Sei a casa, stanco dopo una giornata pesante. Hai mille pensieri in testa, ma non te la senti di parlarne con nessuno, forse perché non vuoi “disturbare” o forse perché ti sembra troppo difficile spiegarti. Allora apri un’app e scrivi “mi sento a pezzi”e in un attimo arriva una risposta gentile, accogliente, rassicurante. Non da un amico, né da un terapeuta, ma da un’intelligenza artificiale.
Qualche tempo fa questo sarebbe sembrato fantascienza, ma è già realtà per milioni di persone. E forse è già successo anche a te che stai leggendo.
Molte persone, infatti, si rivolgono a strumenti digitali per affrontare momenti difficili. Chatbot, app per la salute mentale, assistenti virtuali: sono disponibili 24 ore su 24, non chiedono spiegazioni, non giudicano, e rispondono subito. Ma possiamo davvero affidarci a queste tecnologie per prenderci cura della nostra salute mentale e del nostro benessere emotivo?
Perché sempre più persone parlano con un’IA quando stanno male?
Ci sono motivi molto comprensibili:
- È sempre disponibile, anche di notte o nei weekend
- Non costa nulla (o poco) e, di conseguenza, non crea stress “economico”

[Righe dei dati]
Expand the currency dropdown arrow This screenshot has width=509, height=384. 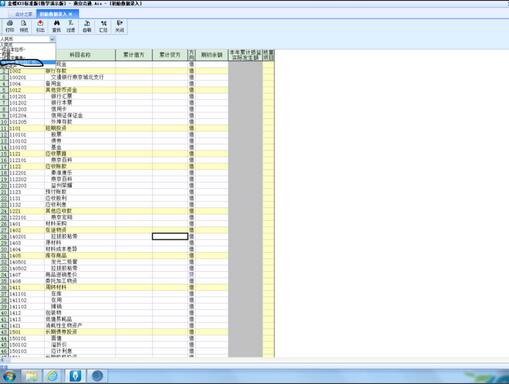click(x=52, y=39)
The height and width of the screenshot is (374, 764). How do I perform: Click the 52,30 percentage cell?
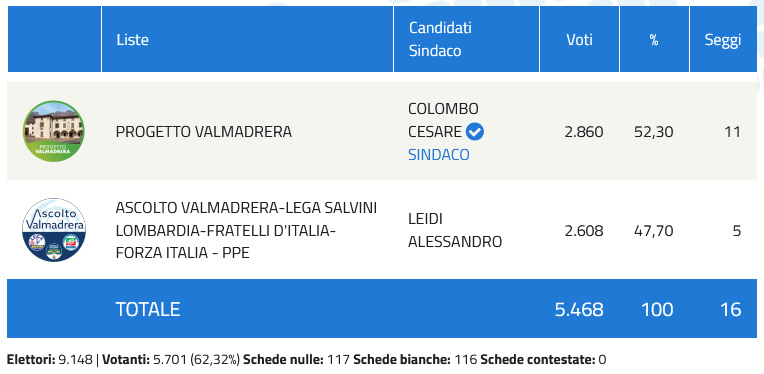pos(653,131)
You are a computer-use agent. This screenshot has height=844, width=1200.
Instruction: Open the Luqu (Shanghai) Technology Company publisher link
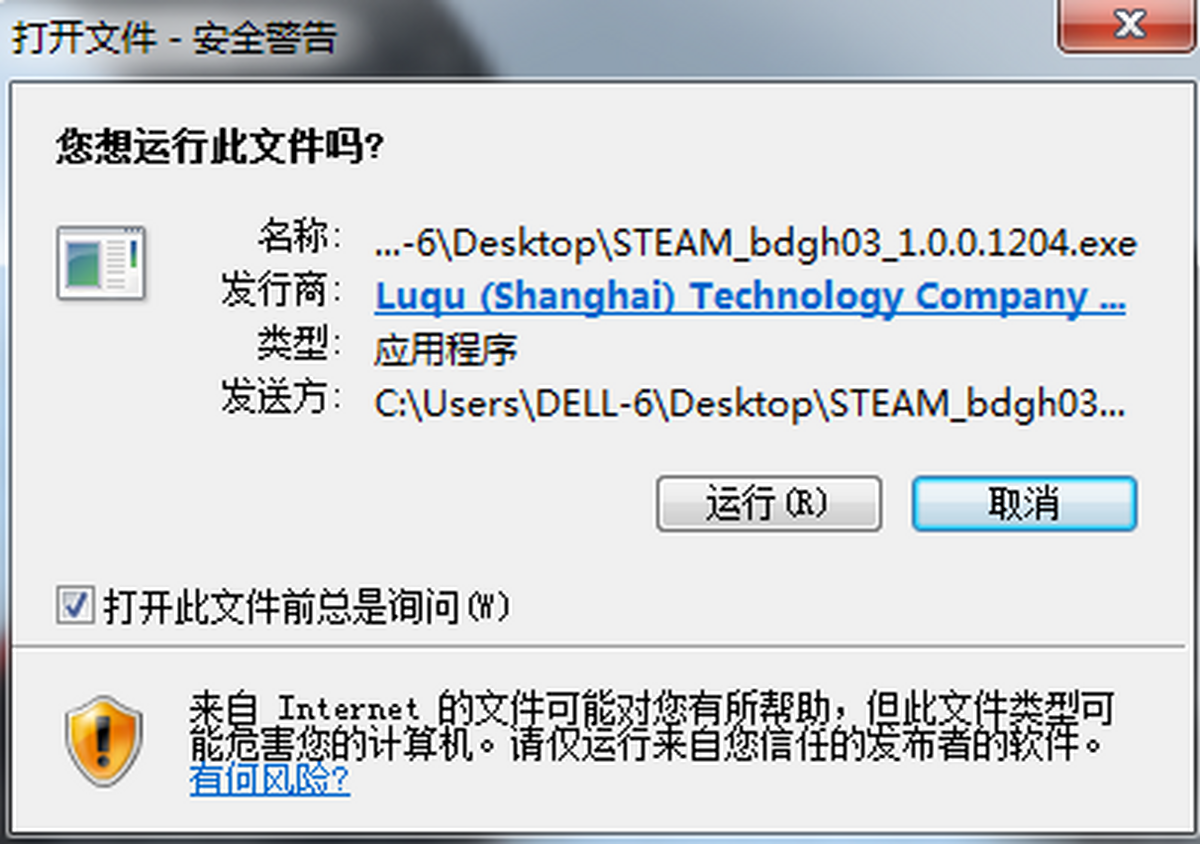(x=750, y=297)
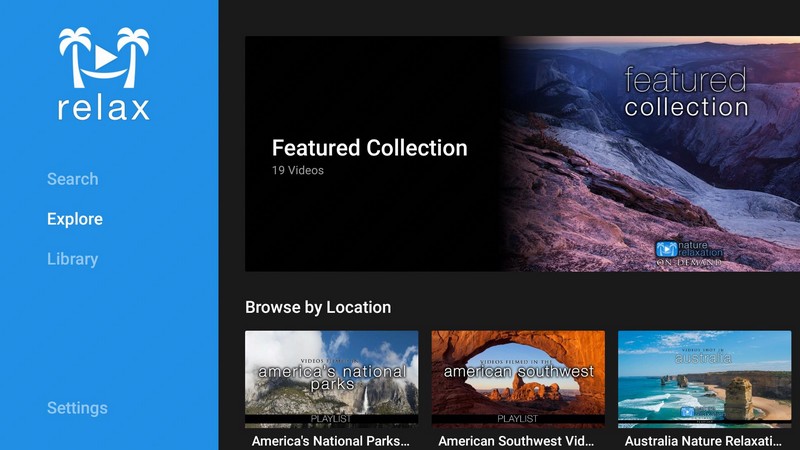The image size is (800, 450).
Task: Click the Nature Relaxation logo on featured banner
Action: coord(690,252)
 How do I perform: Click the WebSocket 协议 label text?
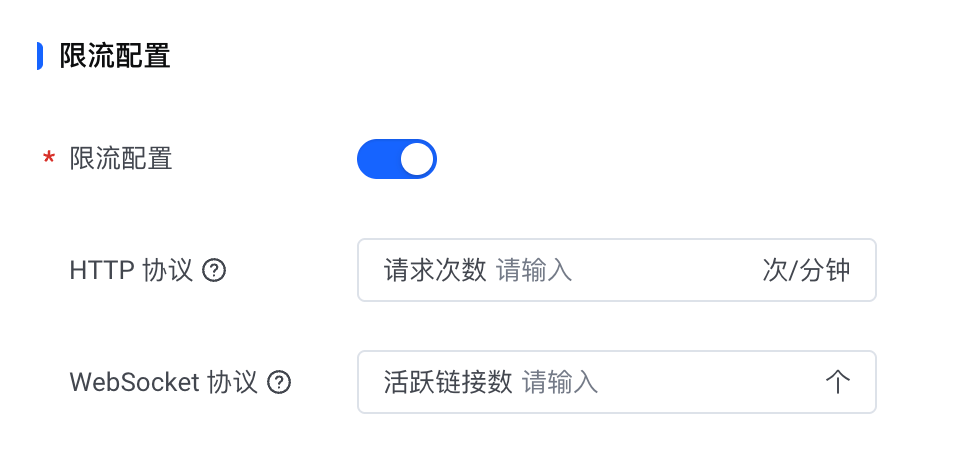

## Consegna 1
Trascrivi dal testo sull'intelligenza artificiale e la salute mentale il pezzo che parte dalle parole "Sei a casa, stanco" e si ferma dopo le parole "che stai leggendo.".
## Consegna 2
Secondo il testo sull'intelligenza artificiale e la salute mentale, per quante ore sono disponibili chatbot, app per la salute mentale e assistenti virtuali?
Le righe riportate sopra non servono.

## Risposta 1
Sei a casa, stanco dopo una giornata pesante. Hai mille pensieri in testa, ma non te la senti di parlarne con nessuno, forse perché non vuoi “disturbare” o forse perché ti sembra troppo difficile spiegarti. Allora apri un’app e scrivi “mi sento a pezzi”e in un attimo arriva una risposta gentile, accogliente, rassicurante. Non da un amico, né da un terapeuta, ma da un’intelligenza artificiale.
Qualche tempo fa questo sarebbe sembrato fantascienza, ma è già realtà per milioni di persone. E forse è già successo anche a te che stai leggendo.

## Risposta 2
24 ore su 24.